Segment Start: Material shown
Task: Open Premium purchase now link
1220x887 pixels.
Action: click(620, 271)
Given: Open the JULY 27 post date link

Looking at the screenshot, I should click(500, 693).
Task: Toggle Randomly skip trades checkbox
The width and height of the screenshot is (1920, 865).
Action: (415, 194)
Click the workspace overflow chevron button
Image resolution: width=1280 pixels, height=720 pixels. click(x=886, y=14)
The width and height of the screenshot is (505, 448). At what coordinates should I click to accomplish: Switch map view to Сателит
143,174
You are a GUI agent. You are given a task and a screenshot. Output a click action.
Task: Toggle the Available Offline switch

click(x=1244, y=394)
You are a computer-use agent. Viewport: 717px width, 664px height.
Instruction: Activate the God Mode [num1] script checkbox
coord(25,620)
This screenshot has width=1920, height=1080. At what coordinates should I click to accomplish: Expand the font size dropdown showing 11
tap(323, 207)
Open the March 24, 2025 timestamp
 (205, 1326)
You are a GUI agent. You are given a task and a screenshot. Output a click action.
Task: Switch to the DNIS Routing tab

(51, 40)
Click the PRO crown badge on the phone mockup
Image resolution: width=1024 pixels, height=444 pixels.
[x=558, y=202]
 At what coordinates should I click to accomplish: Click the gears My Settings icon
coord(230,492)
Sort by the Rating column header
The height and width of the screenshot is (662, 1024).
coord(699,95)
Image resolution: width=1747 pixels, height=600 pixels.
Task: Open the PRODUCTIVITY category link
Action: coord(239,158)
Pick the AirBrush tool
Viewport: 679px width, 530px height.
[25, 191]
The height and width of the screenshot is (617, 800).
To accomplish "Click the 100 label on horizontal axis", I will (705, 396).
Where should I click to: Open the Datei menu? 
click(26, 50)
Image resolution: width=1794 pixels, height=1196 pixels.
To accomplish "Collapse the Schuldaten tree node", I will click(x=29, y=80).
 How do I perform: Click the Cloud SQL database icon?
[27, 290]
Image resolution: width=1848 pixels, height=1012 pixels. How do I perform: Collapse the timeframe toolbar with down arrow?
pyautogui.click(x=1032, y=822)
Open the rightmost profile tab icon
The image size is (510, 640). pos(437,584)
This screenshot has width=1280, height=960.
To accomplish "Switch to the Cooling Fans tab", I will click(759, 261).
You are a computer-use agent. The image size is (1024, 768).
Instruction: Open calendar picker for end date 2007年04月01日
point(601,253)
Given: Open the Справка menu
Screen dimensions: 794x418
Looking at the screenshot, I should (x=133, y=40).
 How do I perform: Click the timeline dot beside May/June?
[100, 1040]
Segment End: Material shown
Problem description: Set down exactly what runs from the line containing "This screenshot has width=1280, height=960." through the last line above, both lines included.

Output for this exercise:
This screenshot has width=1280, height=960.
To accomplish "Switch to the Cooling Fans tab", I will click(759, 261).
You are a computer-use agent. The image size is (1024, 768).
Instruction: Open calendar picker for end date 2007年04月01日
point(601,253)
Given: Open the Справка menu
Screen dimensions: 794x418
Looking at the screenshot, I should (x=133, y=40).
 How do I perform: Click the timeline dot beside May/June?
[100, 1040]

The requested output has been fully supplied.